Les années 80, c’était quand même la vraie vie. Il serait pas totalement faux de dire que No.1 in Heaven est sorti en 1979, ce serait même complètement vrai, mais je pense très sérieusement que les années 80 ont commencées en 1978.
Les années 80 donc, c’était la vraie vie. Mais c’est pas le sujet ici.
Mettre un vinyle sur la platine sans avoir aucune idée de ce qu’il renferme, c’est une sensation assez grisante. Moi qui ai tendance à wikipedier tous les groupes dont j’entends parler et que je ne connais pas, j’en viens à me demander si c’est pas une habitude à la con. Finalement, c’est pas si mal la virginité.

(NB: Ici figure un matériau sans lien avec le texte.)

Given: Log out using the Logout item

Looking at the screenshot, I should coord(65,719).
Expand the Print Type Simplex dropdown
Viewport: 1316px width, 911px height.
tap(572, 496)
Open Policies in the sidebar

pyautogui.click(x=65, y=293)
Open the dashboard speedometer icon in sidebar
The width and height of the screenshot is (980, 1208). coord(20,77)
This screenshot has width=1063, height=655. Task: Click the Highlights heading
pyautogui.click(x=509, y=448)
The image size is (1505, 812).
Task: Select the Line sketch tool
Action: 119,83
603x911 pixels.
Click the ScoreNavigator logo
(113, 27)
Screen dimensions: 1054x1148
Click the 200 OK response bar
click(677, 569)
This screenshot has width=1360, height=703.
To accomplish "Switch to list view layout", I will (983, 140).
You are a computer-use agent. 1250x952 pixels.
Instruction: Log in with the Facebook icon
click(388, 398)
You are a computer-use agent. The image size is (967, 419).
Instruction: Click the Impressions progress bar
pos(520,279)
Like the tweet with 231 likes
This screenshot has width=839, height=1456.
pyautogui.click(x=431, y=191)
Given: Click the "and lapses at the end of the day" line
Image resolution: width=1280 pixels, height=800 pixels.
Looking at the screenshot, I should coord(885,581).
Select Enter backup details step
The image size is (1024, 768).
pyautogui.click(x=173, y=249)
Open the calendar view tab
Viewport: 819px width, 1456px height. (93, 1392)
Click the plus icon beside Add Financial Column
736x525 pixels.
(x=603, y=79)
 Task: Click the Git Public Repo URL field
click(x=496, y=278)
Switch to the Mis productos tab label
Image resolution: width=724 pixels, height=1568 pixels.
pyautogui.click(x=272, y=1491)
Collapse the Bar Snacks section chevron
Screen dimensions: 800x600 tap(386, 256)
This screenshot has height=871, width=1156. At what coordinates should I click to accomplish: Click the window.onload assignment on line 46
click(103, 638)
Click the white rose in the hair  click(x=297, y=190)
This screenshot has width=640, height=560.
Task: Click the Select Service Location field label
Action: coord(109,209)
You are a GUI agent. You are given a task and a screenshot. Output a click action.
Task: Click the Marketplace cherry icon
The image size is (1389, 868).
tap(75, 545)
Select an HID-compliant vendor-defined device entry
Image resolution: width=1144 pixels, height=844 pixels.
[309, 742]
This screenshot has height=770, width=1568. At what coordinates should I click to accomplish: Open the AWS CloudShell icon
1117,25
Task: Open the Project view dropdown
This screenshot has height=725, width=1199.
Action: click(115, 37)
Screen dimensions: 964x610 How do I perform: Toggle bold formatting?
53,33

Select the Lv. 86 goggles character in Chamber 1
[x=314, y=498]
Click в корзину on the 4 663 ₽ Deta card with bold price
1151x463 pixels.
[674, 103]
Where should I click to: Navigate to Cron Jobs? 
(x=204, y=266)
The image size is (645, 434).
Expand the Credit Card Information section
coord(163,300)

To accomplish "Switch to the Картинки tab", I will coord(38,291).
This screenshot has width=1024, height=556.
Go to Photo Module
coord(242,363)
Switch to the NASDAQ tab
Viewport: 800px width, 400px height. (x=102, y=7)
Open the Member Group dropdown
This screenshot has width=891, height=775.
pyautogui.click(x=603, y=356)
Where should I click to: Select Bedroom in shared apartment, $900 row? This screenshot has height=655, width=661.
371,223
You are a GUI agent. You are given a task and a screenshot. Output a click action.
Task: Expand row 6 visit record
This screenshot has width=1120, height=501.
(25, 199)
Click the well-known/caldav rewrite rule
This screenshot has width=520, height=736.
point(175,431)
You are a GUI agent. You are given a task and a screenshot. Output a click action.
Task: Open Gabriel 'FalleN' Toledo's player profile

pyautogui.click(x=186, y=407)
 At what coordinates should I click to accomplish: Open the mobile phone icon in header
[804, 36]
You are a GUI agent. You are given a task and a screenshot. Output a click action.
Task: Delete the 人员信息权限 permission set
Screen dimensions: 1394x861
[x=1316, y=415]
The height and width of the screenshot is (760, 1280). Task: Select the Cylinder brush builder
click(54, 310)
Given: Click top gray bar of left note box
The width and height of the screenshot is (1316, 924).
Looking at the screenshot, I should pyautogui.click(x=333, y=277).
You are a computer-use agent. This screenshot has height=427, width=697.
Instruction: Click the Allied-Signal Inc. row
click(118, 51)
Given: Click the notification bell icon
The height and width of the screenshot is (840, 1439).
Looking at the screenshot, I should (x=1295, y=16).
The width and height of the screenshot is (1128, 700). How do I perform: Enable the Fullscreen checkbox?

On devrait toujours, en découvrant un album, être complètement vierge de tout avis, de tout commentaire ou de toute histoire ; ça changerait notre rapport au groupe lors l’écoute.
Alors ouais, le nom du groupe (Sparks) te dit bien quelque chose, et tu peux le situer dans le temps sans trop te planter, à quelques années près. Un oeil sur la pochette pour tenter d’avoir une idée plus précise de ce qui t’attends, pendant que tu poses le vinyle sur la platine, appuie sur le bouton qui lance le bras automatique, et attend la sentence. Si t’es moins moderne, tu prends délicatement le bras à la main et pose la tête de lecture sur le sillon. C’est beaucoup plus sexy et authentique.
La sentence, elle est dans la vidéo un peu plus haut. Je te laisse qualifier ça comme tu voudras, je te laisse aussi te faire ton propre avis là dessus. Mais il faut savoir une chose : ce groupe est cité comme influence par Mark Burgess, des Chameleons (le meilleur groupe UK des années 80, pour le coup), aussi bien que par New Order ou Depeche Mode. Autant te dire que c’est pas des tocards.
(Attention, ne te méprend pas : sur la vidéo, ce n’est pas Jonathan, de David & Jonathan, qui s’agite derrière le micro.)